** Begin Items **

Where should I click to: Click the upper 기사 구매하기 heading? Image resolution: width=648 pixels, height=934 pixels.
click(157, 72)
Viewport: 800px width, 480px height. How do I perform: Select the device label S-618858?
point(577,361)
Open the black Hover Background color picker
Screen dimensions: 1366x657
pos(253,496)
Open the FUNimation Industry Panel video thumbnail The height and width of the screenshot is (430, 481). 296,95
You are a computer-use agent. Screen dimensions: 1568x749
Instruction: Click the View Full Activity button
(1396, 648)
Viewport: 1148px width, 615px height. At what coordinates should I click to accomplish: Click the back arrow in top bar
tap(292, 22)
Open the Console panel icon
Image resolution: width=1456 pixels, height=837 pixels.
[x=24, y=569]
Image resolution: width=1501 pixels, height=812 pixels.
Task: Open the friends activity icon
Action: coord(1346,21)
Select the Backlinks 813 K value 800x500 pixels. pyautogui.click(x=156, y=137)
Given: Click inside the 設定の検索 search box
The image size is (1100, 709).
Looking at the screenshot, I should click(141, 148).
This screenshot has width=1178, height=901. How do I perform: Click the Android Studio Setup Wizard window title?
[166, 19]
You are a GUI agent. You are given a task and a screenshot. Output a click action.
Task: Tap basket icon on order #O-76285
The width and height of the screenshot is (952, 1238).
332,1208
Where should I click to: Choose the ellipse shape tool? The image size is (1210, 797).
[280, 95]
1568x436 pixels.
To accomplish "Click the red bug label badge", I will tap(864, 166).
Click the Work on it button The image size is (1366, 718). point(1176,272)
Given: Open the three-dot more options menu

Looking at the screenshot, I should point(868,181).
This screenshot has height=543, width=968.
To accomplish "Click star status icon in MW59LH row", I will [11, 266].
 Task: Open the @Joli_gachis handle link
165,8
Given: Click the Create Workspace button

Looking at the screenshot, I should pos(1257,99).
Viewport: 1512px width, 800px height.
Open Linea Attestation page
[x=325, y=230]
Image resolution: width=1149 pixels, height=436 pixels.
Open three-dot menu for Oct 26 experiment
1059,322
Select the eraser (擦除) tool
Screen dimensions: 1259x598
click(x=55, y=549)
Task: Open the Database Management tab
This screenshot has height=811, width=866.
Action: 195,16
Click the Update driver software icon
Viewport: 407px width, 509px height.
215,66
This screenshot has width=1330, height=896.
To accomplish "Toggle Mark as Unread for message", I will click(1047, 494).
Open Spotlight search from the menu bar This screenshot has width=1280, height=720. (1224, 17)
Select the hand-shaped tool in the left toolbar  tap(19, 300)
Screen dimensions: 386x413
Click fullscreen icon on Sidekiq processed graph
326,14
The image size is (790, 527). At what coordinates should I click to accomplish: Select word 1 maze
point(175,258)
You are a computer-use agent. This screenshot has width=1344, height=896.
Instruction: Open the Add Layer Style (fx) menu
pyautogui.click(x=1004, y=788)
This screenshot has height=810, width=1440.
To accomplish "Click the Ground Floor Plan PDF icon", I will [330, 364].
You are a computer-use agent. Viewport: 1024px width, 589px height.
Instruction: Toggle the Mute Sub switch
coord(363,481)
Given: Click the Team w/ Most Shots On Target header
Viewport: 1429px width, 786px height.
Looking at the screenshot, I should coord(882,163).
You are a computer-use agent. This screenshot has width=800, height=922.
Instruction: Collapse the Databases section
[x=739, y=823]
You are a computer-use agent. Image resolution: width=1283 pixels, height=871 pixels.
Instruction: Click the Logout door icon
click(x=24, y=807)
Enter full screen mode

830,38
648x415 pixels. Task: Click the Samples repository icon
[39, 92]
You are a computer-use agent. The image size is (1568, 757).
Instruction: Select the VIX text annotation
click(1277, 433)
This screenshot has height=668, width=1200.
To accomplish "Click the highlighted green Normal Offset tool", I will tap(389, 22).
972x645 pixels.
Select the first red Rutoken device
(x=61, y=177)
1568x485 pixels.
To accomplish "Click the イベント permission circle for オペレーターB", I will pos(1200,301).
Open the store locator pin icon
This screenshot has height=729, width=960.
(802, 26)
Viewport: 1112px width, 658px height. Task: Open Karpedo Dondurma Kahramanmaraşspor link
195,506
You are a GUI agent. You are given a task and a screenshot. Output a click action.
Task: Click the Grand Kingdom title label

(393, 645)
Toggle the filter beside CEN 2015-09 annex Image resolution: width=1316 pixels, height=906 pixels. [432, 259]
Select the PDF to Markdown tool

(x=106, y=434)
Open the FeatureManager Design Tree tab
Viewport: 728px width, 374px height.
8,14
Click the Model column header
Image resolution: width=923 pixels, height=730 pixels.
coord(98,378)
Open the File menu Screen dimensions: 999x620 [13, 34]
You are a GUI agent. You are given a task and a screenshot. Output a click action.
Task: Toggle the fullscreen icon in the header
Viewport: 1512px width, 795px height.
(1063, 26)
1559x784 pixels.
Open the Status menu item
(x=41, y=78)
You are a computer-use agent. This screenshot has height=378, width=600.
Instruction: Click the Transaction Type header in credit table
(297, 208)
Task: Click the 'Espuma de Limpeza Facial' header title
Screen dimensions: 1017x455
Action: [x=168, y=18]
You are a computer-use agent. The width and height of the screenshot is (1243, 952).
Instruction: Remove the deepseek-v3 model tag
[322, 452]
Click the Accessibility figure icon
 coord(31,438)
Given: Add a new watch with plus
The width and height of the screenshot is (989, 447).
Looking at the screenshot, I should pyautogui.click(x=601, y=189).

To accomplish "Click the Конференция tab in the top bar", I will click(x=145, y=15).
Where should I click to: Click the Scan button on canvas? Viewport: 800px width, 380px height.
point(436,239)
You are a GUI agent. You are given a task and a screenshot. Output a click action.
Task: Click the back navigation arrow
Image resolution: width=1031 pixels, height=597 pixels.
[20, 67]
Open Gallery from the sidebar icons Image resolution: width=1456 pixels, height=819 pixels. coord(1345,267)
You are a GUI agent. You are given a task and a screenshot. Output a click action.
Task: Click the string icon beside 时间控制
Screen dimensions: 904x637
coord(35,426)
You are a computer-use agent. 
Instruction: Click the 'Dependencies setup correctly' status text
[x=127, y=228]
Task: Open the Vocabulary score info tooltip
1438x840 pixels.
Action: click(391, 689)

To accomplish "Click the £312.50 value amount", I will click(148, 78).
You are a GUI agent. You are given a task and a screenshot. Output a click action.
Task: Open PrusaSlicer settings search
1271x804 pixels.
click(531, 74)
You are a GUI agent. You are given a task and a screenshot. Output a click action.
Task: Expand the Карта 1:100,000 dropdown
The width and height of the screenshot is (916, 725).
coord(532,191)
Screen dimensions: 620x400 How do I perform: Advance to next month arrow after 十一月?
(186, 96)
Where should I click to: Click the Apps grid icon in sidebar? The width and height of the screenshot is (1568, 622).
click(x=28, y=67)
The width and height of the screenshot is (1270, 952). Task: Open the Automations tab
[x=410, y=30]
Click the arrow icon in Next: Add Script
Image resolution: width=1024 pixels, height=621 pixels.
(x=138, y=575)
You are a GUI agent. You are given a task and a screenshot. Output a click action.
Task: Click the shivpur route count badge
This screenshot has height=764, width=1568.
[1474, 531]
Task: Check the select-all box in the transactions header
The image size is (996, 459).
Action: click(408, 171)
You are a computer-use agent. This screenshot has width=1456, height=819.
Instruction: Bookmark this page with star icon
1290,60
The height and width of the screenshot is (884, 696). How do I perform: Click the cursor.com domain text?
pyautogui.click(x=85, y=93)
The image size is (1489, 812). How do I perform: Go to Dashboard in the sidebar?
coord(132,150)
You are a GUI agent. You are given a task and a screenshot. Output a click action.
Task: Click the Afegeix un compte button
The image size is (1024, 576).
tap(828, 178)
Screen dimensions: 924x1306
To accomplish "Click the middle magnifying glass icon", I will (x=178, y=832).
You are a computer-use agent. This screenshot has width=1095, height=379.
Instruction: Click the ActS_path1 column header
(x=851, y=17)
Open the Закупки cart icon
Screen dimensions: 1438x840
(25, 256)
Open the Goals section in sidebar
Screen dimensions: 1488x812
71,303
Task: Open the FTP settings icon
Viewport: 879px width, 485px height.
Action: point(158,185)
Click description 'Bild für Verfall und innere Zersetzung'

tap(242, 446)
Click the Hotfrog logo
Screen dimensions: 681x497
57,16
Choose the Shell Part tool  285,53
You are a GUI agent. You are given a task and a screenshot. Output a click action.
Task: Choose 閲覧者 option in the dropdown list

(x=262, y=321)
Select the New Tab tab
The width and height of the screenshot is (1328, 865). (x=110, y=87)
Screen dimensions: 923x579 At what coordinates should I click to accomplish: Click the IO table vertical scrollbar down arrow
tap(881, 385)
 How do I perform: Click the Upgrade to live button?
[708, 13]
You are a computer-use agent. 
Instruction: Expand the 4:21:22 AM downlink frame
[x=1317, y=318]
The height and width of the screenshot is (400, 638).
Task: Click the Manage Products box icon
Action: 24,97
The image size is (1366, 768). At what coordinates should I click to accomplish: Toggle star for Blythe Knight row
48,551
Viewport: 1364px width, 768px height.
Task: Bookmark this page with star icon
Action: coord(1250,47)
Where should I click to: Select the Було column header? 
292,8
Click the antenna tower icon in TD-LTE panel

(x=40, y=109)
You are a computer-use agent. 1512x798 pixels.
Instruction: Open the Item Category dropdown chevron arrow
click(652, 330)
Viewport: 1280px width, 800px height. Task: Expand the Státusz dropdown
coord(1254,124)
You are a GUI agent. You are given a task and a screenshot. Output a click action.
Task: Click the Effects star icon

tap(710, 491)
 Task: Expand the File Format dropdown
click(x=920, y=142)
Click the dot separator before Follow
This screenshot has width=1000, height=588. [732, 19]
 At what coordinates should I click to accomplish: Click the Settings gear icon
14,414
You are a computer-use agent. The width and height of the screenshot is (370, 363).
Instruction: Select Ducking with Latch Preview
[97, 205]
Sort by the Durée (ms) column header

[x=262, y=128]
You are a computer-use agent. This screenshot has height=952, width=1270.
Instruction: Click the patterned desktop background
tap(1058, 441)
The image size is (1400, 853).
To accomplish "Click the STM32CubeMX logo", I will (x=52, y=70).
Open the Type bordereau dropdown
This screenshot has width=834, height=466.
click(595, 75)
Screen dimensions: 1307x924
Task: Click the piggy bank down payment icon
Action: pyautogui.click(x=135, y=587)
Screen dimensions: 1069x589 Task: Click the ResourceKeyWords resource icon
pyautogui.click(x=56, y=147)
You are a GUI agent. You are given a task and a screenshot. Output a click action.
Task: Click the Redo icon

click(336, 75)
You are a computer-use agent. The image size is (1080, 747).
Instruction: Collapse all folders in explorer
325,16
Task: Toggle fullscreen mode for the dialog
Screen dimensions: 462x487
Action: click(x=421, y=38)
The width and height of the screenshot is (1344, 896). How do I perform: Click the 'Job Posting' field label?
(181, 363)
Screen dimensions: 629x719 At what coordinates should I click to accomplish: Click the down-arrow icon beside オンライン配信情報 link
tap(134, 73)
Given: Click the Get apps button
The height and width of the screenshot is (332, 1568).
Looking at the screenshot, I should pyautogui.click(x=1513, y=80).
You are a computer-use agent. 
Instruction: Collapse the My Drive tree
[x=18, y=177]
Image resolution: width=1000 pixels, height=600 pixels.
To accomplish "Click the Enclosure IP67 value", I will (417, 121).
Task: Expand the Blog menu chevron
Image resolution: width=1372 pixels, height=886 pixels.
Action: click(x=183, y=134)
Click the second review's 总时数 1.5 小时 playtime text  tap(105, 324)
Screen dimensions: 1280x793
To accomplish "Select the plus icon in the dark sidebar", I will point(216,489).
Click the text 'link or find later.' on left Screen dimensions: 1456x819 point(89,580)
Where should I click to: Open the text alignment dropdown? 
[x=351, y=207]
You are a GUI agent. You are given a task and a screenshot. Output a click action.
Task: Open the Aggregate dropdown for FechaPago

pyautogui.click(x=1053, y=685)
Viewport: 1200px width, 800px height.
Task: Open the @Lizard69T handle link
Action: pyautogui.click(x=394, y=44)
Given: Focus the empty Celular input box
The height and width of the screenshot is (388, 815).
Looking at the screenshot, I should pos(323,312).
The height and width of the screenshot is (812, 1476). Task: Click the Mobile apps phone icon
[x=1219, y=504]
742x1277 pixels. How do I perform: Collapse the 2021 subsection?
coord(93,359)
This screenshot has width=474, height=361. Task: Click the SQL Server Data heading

** End Items **

Given task:
List every line of the rows above that contains the string "size". Treat uppercase and lowercase as different.

Exercise solution:
The image size is (1100, 709).
Where should I click to: Choose the ellipse shape tool? The image size is (1210, 797).
Click the Work on it button The image size is (1366, 718). point(1176,272)
The image size is (790, 527). At what coordinates should I click to accomplish: Select word 1 maze
You are a computer-use agent. The image size is (1568, 757).
The image size is (996, 459).
The image size is (1489, 812). How do I perform: Go to Dashboard in the sidebar?
The image size is (1024, 576).
The image size is (1366, 768). At what coordinates should I click to accomplish: Toggle star for Blythe Knight row
The image size is (1400, 853).
You are a computer-use agent. The image size is (1080, 747).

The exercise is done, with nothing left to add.